- WHAT YOU NEED TO DO: Copy the entries below word for word, starting at the line that contains "Viewport: 1418px width, 635px" and ending with the final line of the entries. Leave the pictures out of your copy.
********
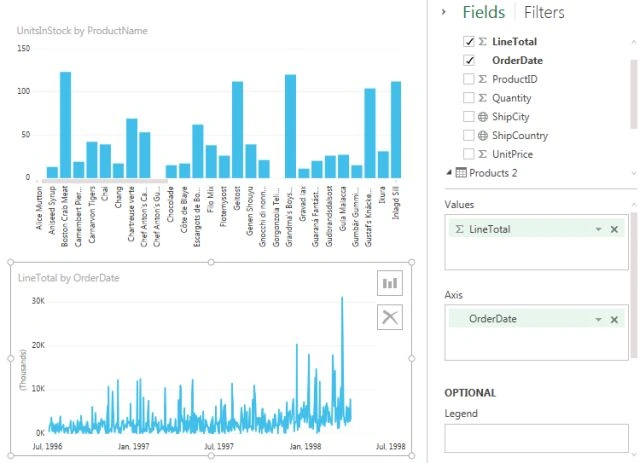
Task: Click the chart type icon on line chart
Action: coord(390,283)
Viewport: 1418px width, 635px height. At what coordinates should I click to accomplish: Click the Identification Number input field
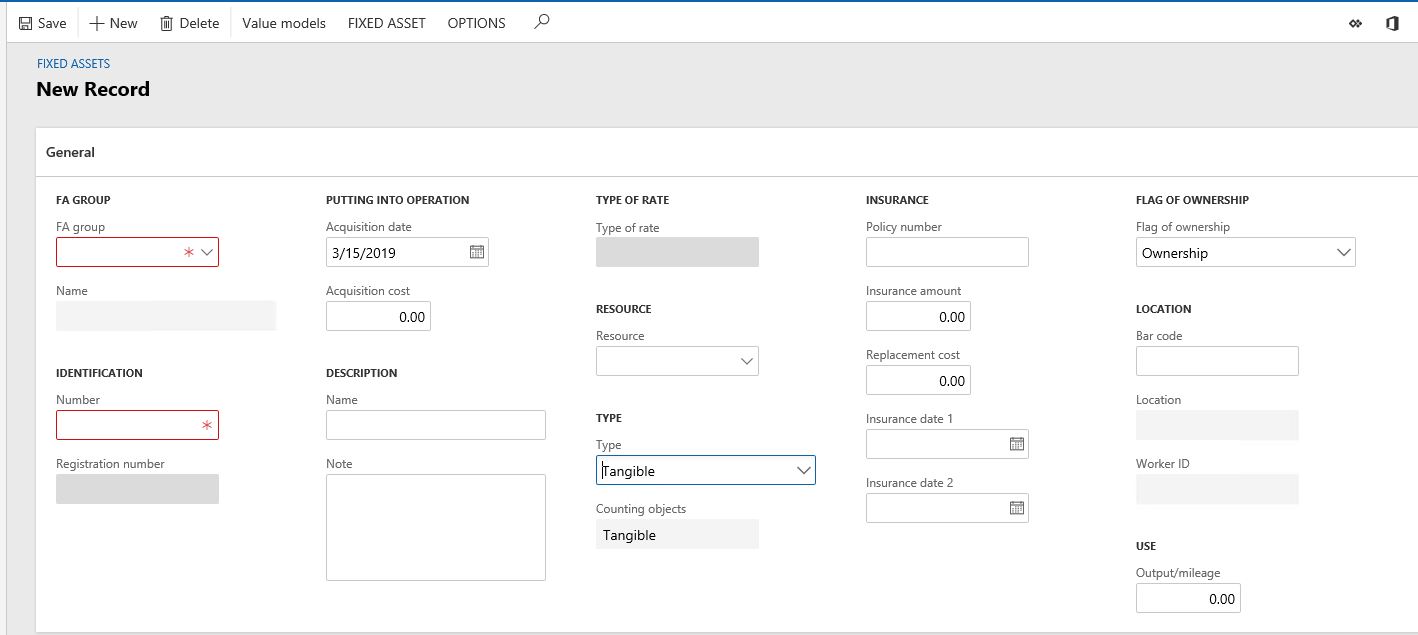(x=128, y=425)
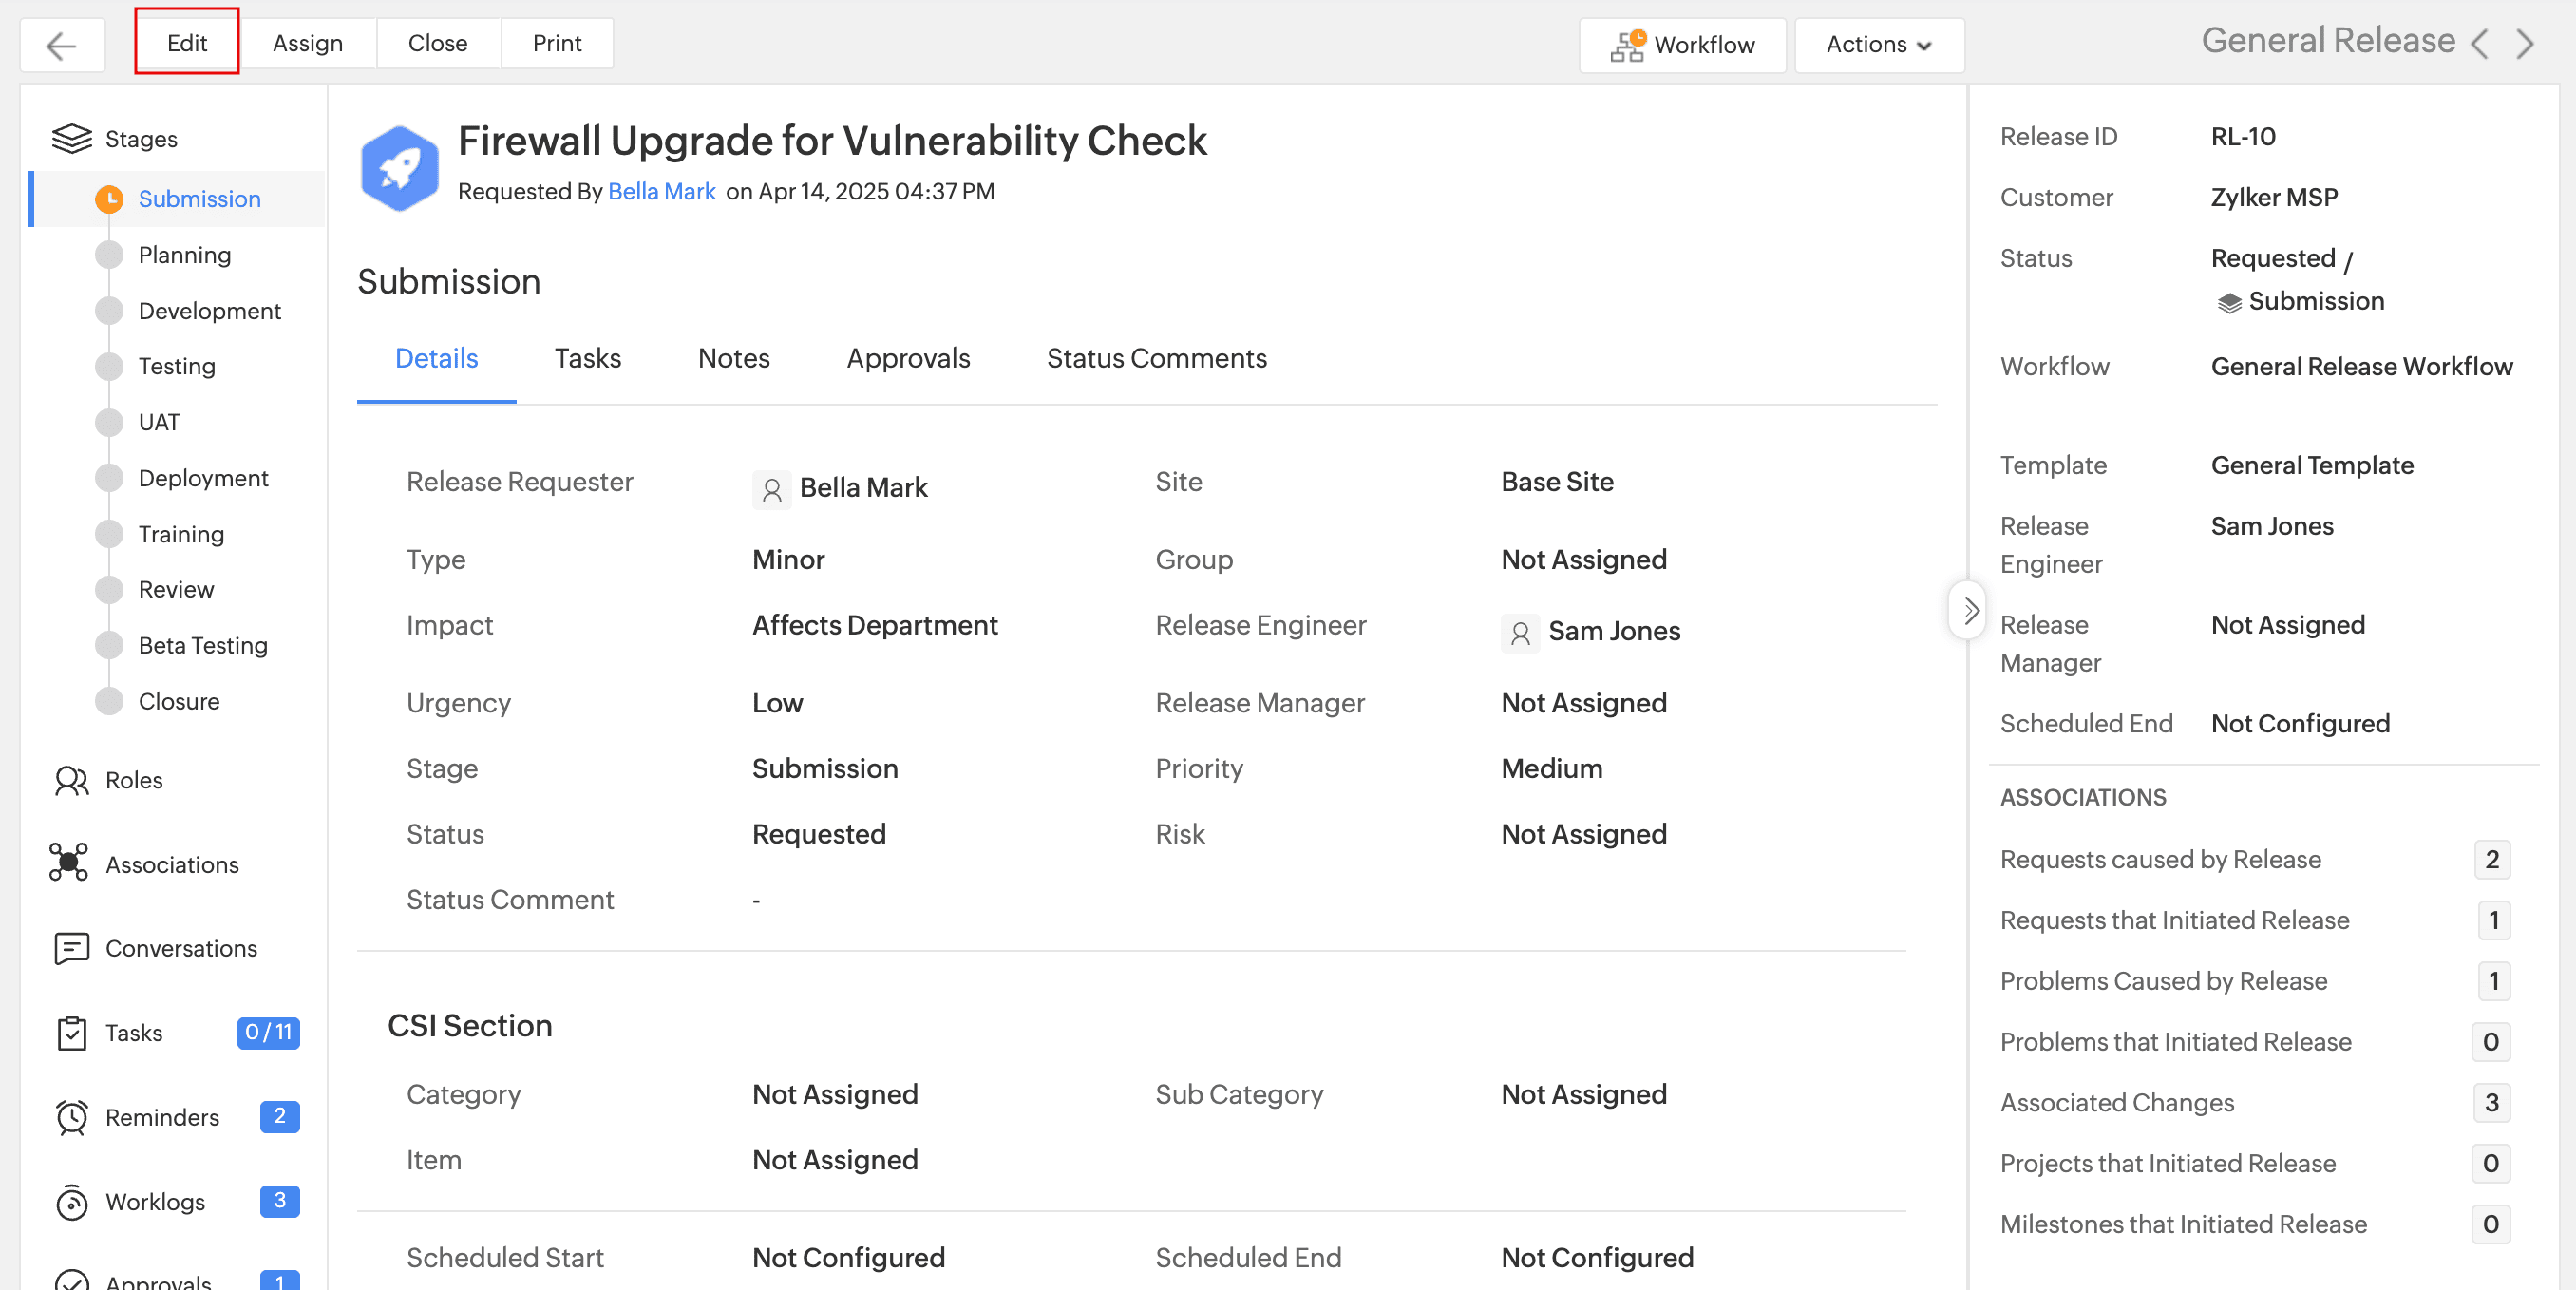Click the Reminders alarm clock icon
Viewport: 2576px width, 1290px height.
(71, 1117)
********
- EXPECTED OUTPUT:
Viewport: 1418px width, 635px height. At what coordinates should I click to accomplish: Click the Identification Number input field
(x=128, y=425)
Click the Reminders alarm clock icon
Viewport: 2576px width, 1290px height.
(71, 1117)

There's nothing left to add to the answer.